I tell you most solemnly

2012 | 4 channel Video for flatscreen monitors | colour | sound | 15'42"' | annotated scripts | found objects

What year did Jesus think it was? – George Carlin

On the streets of Melbourne, two professional actors, Tom Hobbs and Lachlan Woods, play amateur preachers who substitute the Bible for a Stanislavski text on acting. The preachers are afflicted by a rain of canned laughter whenever they turn to the Bible and encounter the phrase I tell you most solemnly. Despite the absence of any descriptions of Jesus as prone to great bouts of laughter, the phrase hints at the possibility of a previous omission in the text; a change in tone as the result of an undocumented joke between Jesus and his audience.

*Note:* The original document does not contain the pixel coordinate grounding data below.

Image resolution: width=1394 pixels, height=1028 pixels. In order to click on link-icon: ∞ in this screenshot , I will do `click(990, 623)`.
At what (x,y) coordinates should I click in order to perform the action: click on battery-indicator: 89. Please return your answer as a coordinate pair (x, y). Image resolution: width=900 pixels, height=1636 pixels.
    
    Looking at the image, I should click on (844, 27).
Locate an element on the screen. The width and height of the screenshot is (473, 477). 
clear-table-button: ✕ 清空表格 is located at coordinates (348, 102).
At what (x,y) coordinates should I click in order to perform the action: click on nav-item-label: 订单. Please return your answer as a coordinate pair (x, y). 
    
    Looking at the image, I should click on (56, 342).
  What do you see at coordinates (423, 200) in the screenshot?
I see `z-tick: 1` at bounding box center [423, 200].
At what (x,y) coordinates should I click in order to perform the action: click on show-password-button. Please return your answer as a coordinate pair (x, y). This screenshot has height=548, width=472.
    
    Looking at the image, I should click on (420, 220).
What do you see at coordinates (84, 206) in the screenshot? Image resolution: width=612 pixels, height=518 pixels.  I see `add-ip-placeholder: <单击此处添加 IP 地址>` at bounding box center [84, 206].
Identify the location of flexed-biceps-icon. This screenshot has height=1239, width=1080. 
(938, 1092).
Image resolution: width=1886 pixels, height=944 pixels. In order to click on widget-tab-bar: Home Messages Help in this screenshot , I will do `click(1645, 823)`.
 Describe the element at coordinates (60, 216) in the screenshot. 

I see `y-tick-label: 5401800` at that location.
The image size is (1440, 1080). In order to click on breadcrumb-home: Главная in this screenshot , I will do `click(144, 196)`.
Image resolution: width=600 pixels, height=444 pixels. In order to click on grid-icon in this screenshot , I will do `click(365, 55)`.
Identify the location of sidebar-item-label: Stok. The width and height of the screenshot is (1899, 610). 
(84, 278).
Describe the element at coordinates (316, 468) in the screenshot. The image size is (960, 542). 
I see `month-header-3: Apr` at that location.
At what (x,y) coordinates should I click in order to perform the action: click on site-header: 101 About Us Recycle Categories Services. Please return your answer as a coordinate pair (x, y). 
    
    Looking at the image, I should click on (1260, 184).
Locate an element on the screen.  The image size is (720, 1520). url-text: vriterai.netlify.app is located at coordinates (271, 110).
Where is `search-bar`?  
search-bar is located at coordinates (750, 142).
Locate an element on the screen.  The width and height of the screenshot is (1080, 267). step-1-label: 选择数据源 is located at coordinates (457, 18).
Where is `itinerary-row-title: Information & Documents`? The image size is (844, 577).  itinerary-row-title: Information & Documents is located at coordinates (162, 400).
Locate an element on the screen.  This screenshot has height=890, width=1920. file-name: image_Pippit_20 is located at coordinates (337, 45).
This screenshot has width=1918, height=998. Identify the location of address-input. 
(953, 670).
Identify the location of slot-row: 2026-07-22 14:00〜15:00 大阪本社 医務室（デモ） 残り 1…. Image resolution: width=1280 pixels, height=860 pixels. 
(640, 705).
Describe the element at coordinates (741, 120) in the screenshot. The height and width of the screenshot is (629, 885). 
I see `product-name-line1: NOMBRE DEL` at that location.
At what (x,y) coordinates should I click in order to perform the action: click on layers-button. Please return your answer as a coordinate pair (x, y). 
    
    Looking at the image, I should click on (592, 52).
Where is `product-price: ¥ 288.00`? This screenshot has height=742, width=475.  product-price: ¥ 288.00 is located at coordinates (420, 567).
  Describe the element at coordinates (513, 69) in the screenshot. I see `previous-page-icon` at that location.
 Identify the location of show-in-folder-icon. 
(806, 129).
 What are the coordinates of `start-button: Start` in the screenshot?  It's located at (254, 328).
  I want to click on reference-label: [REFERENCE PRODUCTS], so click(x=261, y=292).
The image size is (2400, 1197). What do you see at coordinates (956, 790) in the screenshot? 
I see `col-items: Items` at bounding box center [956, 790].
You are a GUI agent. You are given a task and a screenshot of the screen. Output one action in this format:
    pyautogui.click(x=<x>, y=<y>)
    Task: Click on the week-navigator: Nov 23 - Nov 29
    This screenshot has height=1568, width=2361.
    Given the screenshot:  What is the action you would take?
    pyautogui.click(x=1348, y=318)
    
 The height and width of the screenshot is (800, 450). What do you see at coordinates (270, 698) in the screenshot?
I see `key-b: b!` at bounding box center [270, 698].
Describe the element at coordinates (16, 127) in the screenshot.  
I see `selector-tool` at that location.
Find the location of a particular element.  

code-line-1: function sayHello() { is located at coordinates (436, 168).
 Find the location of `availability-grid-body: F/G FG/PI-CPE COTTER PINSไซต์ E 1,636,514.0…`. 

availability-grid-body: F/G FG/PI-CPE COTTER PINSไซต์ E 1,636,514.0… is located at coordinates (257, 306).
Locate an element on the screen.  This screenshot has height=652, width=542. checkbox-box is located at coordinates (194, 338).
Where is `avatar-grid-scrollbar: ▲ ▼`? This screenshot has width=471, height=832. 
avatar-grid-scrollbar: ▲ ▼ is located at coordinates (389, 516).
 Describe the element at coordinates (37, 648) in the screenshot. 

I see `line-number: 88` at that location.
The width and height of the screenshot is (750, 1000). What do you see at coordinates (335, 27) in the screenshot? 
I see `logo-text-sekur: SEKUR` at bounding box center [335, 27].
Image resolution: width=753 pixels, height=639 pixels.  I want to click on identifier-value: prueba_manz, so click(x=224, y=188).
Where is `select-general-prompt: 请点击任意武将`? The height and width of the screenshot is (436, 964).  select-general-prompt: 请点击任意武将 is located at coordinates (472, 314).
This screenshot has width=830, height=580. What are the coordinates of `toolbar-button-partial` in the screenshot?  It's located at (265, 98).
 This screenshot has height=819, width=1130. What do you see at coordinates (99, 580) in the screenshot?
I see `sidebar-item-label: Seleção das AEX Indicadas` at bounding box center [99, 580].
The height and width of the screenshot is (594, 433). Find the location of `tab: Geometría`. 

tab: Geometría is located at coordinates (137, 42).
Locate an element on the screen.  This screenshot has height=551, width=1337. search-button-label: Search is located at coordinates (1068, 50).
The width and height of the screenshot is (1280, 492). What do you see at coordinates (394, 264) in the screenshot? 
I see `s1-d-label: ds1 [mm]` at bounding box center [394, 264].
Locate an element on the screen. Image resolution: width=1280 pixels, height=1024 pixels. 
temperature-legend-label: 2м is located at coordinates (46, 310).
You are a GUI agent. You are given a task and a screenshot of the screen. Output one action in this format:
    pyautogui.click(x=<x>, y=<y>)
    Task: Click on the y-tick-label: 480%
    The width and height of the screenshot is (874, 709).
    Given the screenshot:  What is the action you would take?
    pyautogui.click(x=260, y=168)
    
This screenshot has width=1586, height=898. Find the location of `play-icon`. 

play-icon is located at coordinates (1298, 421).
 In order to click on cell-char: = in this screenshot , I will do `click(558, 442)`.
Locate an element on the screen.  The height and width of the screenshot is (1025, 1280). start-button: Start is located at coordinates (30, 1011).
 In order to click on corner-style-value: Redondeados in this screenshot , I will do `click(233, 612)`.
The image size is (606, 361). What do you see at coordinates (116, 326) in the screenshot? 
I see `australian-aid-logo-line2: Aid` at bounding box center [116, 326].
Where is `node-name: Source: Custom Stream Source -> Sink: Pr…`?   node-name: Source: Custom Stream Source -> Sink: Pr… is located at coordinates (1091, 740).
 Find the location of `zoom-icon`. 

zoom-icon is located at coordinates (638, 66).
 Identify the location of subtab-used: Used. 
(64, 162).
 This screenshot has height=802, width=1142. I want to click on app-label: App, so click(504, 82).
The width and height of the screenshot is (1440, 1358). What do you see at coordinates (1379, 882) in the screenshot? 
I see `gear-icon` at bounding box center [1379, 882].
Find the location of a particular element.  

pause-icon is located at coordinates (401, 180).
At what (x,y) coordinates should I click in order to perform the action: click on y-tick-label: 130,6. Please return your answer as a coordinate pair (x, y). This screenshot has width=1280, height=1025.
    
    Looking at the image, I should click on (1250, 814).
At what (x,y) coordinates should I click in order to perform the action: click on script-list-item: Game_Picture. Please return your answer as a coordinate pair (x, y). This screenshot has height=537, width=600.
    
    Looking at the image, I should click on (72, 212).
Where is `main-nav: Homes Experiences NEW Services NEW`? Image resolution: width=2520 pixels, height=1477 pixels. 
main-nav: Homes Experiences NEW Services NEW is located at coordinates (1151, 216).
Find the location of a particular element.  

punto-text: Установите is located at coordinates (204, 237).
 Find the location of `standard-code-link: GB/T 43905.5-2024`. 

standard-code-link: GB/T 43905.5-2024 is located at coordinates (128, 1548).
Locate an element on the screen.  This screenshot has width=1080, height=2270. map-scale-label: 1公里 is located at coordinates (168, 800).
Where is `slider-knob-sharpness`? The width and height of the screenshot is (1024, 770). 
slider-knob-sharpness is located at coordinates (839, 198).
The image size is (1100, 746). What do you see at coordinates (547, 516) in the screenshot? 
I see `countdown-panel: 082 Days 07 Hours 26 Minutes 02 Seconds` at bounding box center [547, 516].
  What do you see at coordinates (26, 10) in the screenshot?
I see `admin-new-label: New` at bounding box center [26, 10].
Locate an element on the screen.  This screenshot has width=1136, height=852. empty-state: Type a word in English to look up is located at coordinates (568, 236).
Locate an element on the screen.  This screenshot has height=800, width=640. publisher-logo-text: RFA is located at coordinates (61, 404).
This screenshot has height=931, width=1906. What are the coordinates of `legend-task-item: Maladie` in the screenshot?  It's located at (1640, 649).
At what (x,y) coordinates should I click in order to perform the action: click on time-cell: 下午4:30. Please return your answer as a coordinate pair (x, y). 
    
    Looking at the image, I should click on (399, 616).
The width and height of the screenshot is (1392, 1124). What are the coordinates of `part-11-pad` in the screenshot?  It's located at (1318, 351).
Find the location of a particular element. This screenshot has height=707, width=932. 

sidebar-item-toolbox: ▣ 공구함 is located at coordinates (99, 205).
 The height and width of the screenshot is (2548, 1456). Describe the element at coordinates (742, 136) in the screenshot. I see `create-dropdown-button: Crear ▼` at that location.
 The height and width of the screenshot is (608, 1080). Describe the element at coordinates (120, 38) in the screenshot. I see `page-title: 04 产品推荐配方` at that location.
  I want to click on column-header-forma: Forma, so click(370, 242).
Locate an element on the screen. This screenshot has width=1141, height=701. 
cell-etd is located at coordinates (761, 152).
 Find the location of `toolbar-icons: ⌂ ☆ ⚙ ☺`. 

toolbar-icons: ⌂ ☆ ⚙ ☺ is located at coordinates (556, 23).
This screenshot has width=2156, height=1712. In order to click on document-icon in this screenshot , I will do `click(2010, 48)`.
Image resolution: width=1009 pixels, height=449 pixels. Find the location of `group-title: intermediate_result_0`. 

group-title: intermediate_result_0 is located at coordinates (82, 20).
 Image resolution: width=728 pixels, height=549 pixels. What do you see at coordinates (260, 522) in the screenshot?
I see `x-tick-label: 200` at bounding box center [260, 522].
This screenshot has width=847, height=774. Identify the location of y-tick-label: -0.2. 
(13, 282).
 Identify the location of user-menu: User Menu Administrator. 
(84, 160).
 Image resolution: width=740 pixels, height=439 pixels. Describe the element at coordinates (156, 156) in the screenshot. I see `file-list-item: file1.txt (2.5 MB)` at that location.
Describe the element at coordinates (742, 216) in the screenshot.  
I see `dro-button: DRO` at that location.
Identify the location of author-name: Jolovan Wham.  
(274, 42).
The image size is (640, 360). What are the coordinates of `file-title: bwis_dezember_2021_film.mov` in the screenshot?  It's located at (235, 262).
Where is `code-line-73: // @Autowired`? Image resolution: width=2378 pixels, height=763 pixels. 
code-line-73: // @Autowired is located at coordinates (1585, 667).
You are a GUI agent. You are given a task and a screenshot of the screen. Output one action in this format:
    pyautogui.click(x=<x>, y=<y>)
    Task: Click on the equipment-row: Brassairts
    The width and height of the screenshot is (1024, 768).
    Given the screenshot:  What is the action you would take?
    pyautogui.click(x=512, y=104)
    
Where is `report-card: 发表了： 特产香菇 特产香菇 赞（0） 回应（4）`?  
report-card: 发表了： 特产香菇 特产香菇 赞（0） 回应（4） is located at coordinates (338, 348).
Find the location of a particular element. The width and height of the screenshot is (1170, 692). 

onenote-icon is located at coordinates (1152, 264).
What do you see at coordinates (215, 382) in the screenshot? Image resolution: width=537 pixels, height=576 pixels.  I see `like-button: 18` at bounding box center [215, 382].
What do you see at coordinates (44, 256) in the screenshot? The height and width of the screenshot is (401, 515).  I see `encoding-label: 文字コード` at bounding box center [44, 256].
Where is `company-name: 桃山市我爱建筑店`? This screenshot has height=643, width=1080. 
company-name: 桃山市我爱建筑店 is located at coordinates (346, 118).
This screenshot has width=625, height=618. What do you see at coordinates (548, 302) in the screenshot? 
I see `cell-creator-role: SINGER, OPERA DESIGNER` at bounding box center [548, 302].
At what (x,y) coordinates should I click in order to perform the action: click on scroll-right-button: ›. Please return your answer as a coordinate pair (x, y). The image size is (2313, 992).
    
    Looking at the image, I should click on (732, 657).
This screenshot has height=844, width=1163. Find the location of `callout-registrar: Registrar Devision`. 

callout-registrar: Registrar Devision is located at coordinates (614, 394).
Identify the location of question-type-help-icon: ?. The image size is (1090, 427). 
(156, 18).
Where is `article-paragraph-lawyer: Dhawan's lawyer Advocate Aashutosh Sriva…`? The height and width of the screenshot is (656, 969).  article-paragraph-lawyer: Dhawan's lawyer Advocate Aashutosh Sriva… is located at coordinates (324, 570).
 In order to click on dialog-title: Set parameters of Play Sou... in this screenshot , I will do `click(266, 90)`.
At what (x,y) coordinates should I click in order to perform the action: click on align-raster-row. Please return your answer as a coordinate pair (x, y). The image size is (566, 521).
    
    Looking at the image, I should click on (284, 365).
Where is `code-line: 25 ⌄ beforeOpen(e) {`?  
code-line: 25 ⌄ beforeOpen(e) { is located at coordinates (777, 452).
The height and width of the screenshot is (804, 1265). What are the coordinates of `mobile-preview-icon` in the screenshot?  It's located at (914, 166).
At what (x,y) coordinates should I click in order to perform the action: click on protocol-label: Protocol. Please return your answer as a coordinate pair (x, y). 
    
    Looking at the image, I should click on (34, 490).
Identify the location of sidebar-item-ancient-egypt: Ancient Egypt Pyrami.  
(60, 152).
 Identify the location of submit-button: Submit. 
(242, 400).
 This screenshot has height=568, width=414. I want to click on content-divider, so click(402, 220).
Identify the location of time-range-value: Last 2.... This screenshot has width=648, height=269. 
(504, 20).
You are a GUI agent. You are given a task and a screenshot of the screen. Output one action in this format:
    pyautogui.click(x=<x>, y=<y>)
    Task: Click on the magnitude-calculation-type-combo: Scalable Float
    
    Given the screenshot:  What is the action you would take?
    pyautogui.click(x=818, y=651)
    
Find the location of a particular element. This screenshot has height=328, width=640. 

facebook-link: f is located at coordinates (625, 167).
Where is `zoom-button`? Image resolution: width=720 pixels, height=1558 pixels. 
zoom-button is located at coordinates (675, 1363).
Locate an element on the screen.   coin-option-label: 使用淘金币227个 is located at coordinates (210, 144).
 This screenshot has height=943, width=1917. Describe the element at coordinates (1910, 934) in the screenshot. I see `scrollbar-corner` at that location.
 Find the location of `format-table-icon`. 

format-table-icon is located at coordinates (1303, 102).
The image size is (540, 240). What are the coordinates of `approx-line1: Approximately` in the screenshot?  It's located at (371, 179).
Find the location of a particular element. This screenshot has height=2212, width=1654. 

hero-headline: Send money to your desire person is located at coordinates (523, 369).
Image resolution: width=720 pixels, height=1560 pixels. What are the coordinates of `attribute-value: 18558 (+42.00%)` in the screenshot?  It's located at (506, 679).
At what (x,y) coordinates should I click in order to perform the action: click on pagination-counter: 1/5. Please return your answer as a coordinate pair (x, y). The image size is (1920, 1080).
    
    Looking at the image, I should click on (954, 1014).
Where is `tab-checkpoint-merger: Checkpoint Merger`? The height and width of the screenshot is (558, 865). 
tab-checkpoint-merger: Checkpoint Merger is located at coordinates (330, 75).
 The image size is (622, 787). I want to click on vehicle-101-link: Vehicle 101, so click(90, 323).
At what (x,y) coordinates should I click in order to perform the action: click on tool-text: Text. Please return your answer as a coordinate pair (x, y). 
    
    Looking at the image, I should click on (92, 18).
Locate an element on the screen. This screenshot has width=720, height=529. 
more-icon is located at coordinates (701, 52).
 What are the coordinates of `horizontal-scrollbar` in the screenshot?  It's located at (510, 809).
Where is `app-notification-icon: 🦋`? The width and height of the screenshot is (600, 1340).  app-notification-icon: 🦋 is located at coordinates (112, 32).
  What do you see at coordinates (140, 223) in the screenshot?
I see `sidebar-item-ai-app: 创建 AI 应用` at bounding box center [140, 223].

If the medium is at least partly the message, the (amateur) public preacher's invariable lack of success in converting anyone at all suggests that he needs to examine his own role as a performer and take acting classes. If he is to avoid becoming just another clichéd street entertainer, what approach to acting should he choose? Perhaps ‘the method’ proposed by Konstantin Stanislavski could provide a suitable parallel to the process of transformation and redemption he speaks of. The work presents itself as a ‘witness’ to the raw material from which the preachers have been transformed—that being the two (professional) actors who play them, for free.

The pairing was based on the time-traveling scientists from the short-lived 1960s television show The Time Tunnel—a duo that was forever lost in time but nevertheless always reprieved through teleportation to another time and location at the end of every episode. Watching re-runs of this show as a child was a weekly ritual carrying as much weight as going to Catholic mass.